By contrast, Southern slaveholders, breaking up families by selling the children of the human beings who were their property for a profit, were keeping it personal as they exercised their sacred, Locke-guaranteed individual rights. Oh wait.

I don't think the Trump immigration policy has anything to do with bureaucracy trying to impose uniform rules on organic intricacy of human relationships because the abstract rule is more important than the human being in front of them. Sessions often sounds like that as he's uttering his nostrums—"The law must be obeyed!"—because they always do. Authoritarians abusing power love to say how they have no power to do otherwise. They're always making "tough decisions", meaning decisions they know to be wrong, and claiming that the law forces them to it. He's made it very clear that his aim is to frighten people.

The trouble with that Burkean-Kirkian-Brooksian picture of the world as divided between the kindly paternalism of Merrie England, where everybody was cozy and spontaneously taken care of by the way the right sorts of people were always in charge, squire and vicar, and the grateful peasants ate their soup and tugged their forelocks and understood how right it all was, and the soulless tyranny of Socialist England, where everybody has a number and nobody has a name, is a crock of shit. Neither has ever existed and neither ever will. Brooksian conservatism is, in fact, a fairy tale, in which poor Brooks may actually believe, for all I know, but conservative politicians and power wielders never will. I'm sure I've explained this enough to be getting tired of it.

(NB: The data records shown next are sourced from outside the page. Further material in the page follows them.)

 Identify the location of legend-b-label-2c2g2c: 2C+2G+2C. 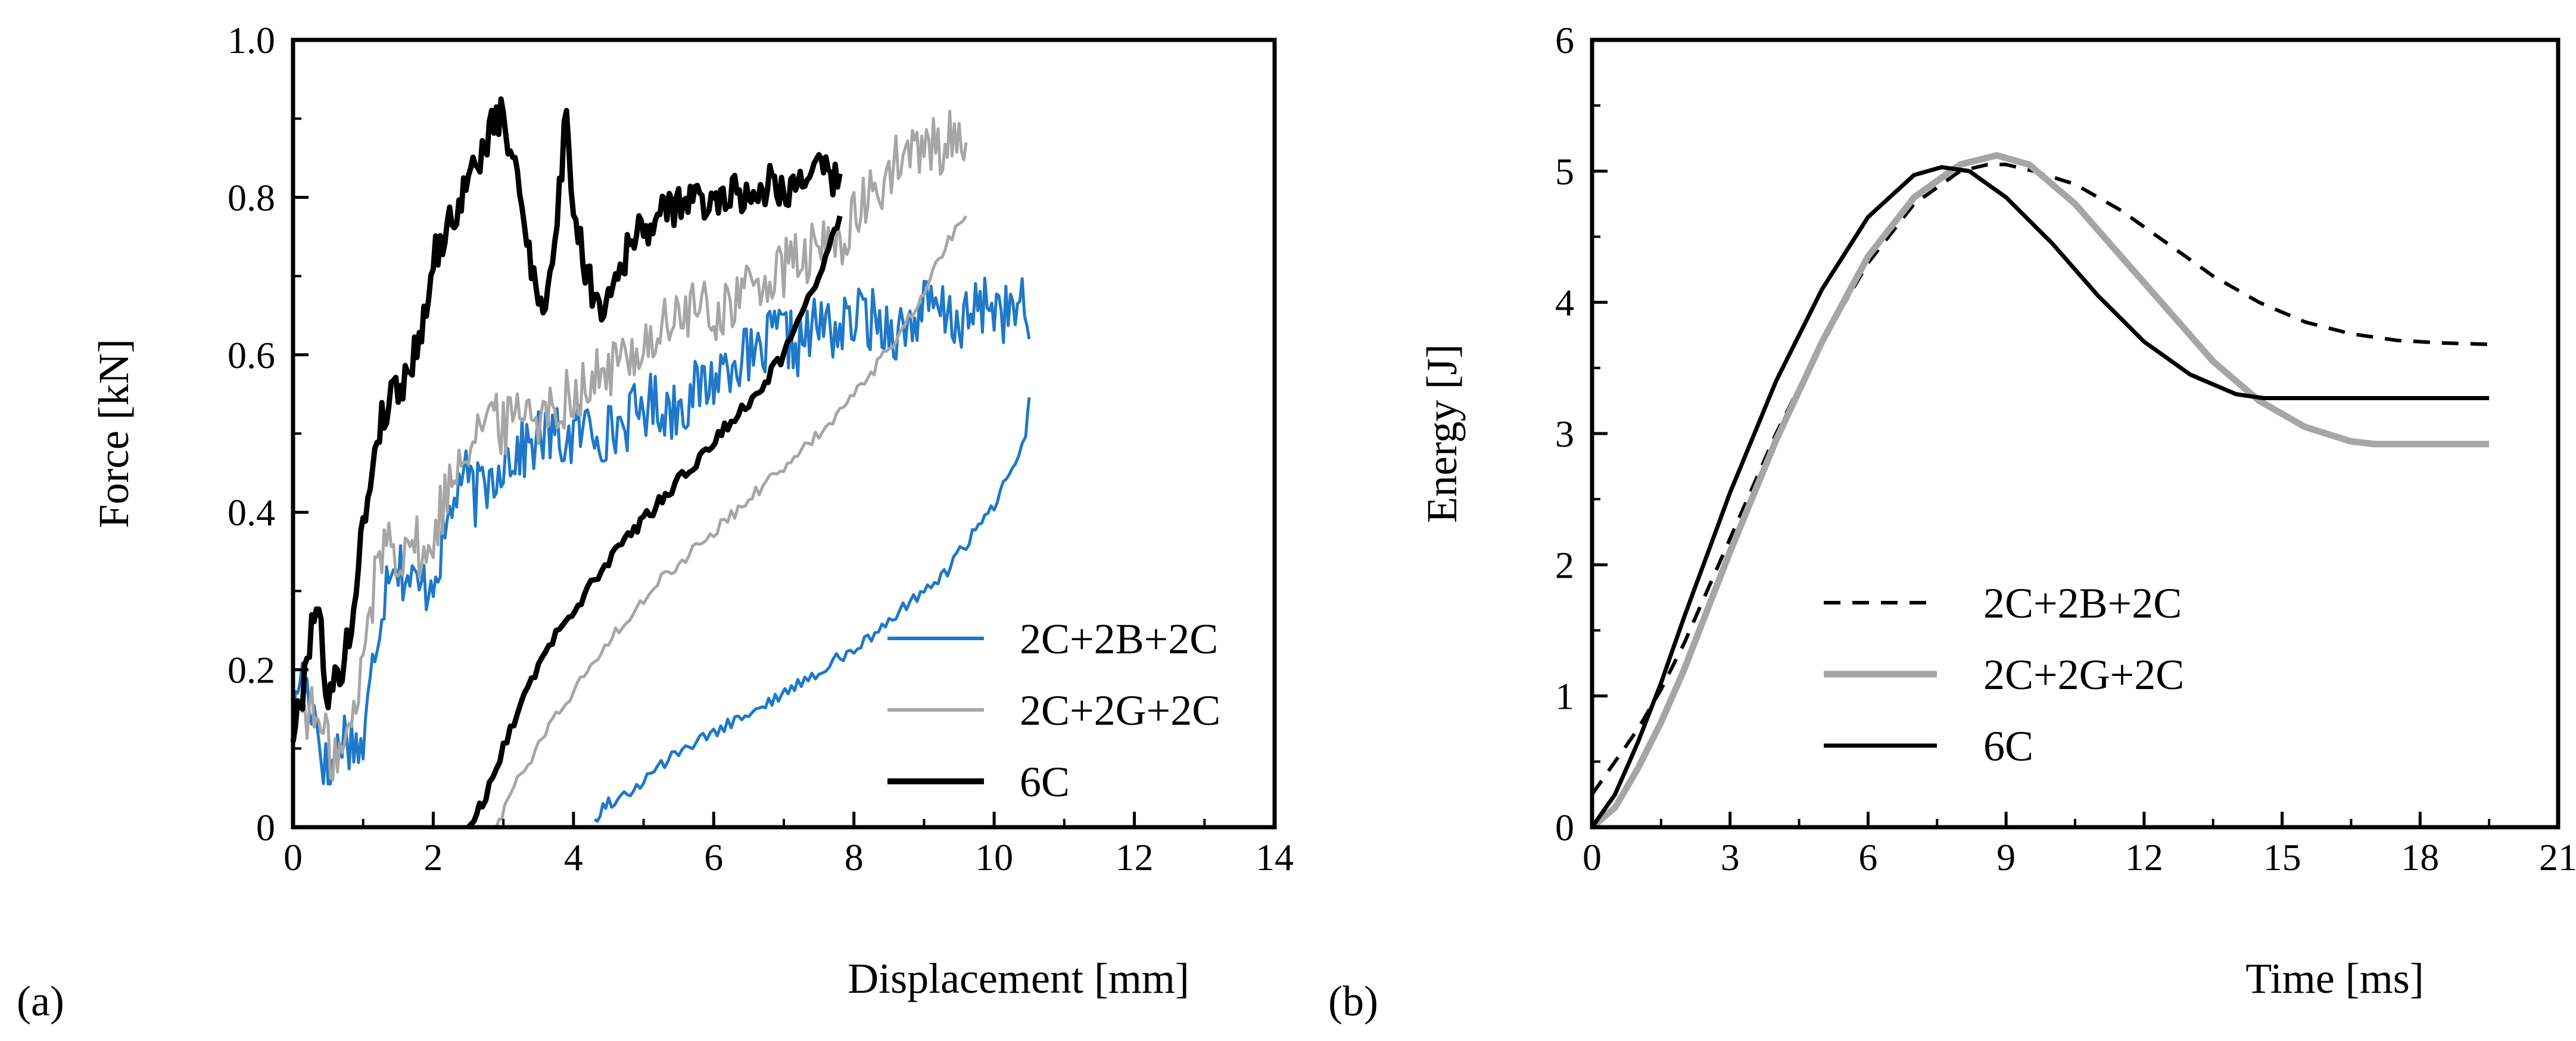
(2084, 675).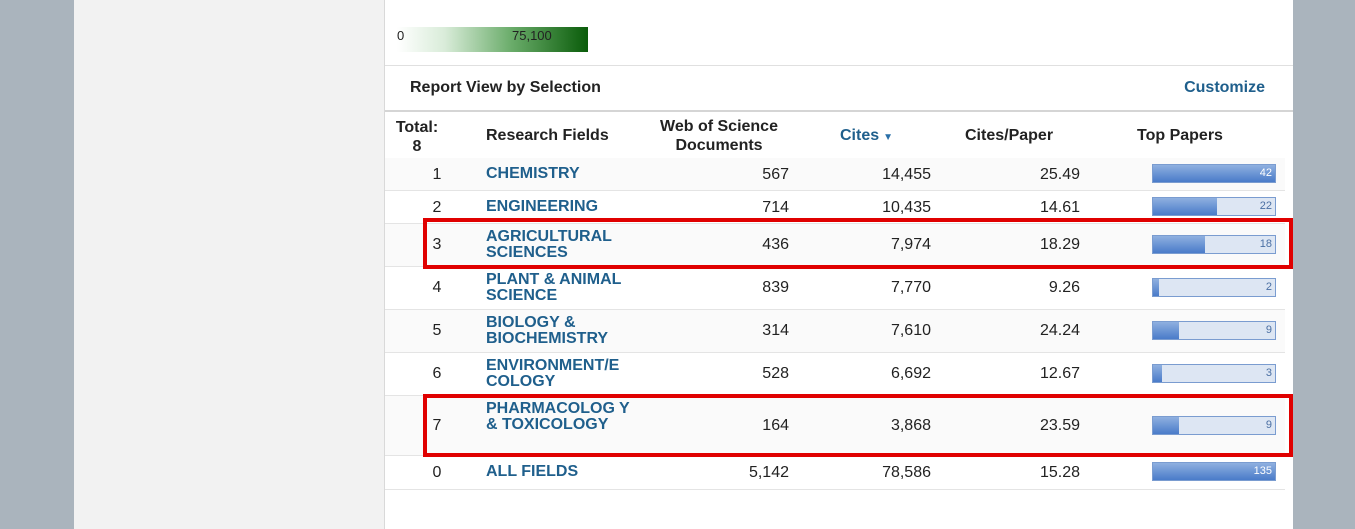  What do you see at coordinates (776, 330) in the screenshot?
I see `row-wos-documents: 314` at bounding box center [776, 330].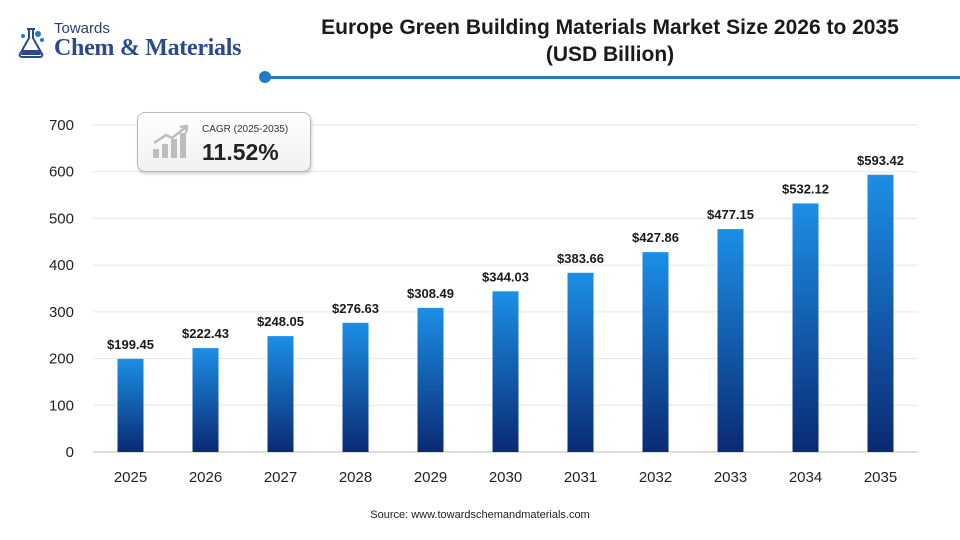 Image resolution: width=960 pixels, height=540 pixels. What do you see at coordinates (480, 515) in the screenshot?
I see `source-note: Source: www.towardschemandmaterials.com` at bounding box center [480, 515].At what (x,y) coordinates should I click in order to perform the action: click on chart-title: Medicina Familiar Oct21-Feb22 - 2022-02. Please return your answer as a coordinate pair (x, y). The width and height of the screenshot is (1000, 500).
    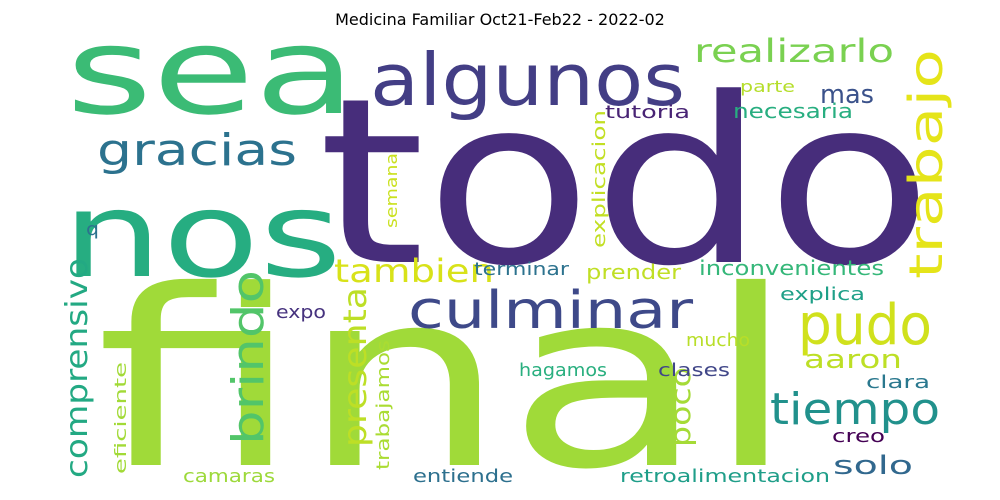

Conservatives aren't entitled to complain that No True Conservative would ever countenance this wanton destruction of immigrant families until they've acknowledged that they brought it about themselves, by nourishing nativism and racism to turn themselves into a voting bloc, and preaching law and order meaning law for themselves, protecting the liberties of the people in higher position, and order for the others, whose liberty is of no account because they're such shiftless, lazy bastards to begin with. All those years of complaining about welfare cheats and unmarried mothers and abortion and the rampant violence from which decent people have to protect themselves violently if need be is what gave us Trump, and John Kelly (who was agitating for a family separation policy as DHS secretary 15 months ago) and Sessions too.

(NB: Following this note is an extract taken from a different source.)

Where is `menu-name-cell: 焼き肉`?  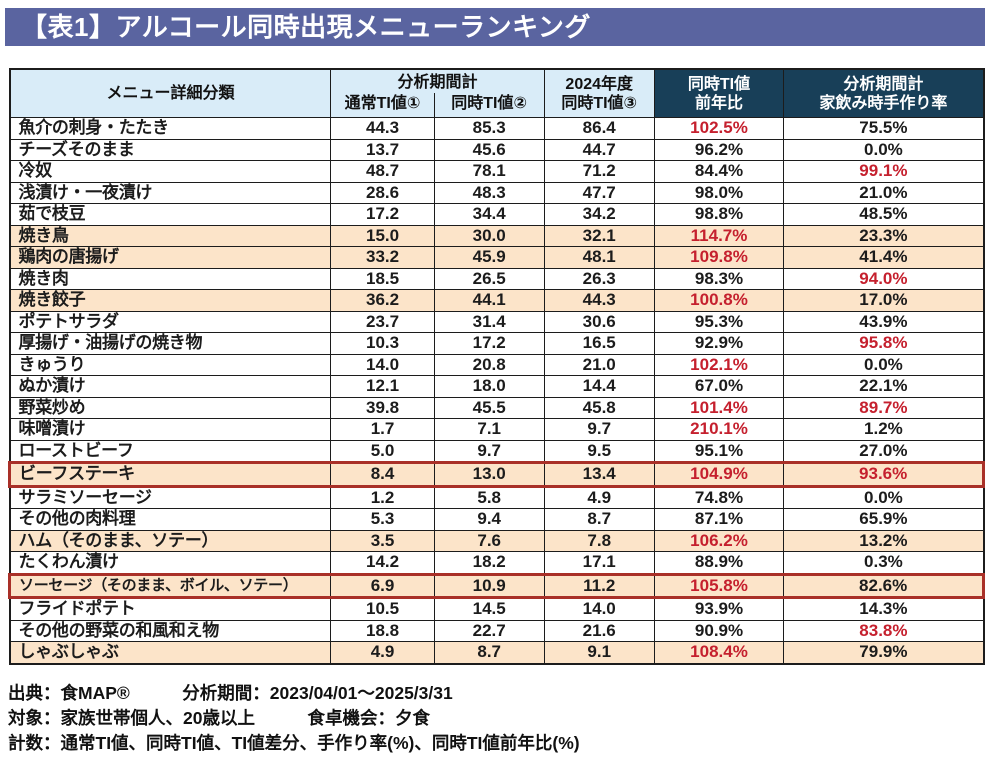 menu-name-cell: 焼き肉 is located at coordinates (170, 278).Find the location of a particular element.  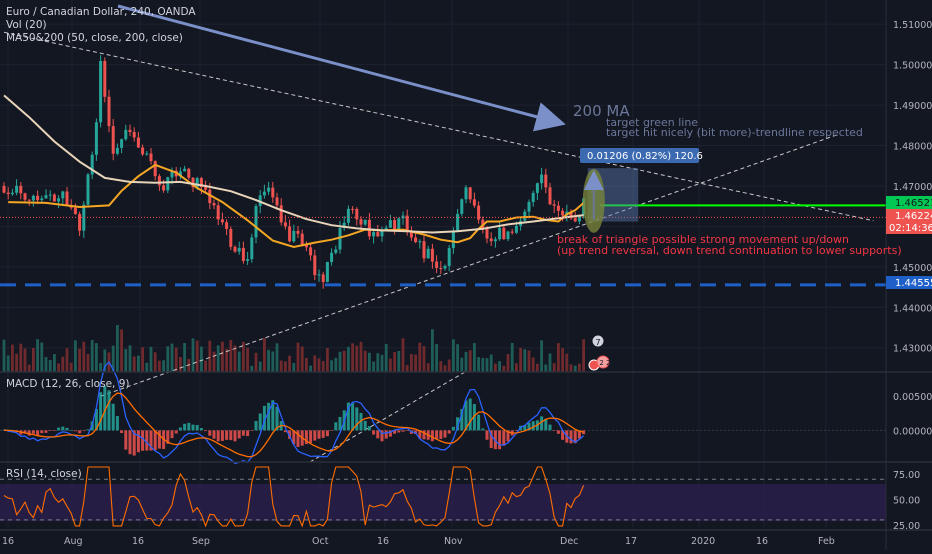

rsi-line is located at coordinates (294, 497).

And then he's angry about the word "amnesty" being used to condemn those of us who want to be nice, you know, to the undocumented immigrant:
Here’s how you can detect the anti-liberal trolls in the immigration debate: Watch how they use the word “amnesty.” Immigration is a complex issue. Any serious reform has to grapple with tangled realities, and any real conservative has an appreciation for that complexity. But if you try to account for that complexity before an anti-immigration troll, he or she will shout one word: Amnesty!
Maybe we should find some arrangement for the Dreamers? Amnesty! The so-called moderate House immigration bill? Amnesty! Keeping families together? Amnesty!
I think the best way to cope with this isn't to complain that it's unfair but just to start using it. That's what Ronald Reagan did and it's time to do it again. I'm in favor of amnesty! Sue me!

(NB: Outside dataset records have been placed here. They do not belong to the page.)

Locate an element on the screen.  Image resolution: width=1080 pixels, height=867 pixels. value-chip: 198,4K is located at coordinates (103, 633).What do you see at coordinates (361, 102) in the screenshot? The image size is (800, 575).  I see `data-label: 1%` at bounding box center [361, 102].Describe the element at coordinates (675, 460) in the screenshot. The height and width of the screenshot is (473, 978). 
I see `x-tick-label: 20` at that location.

It's very sweet that Brooks is worried about the victims of Trump's savage immigration policy, but I'll take his larger views more seriously when he shows some similar concern for the families that are being torn apart every day in our country by the abuses of the incarceration system, from bail to jail. Tell me that isn't conservative.

Until then I'll just think he's posturing to make us forget his part in the advent of the Trumpery.

This may be a little thin, but the points were really beautifully developed by Steve M and Driftglass while I was at work.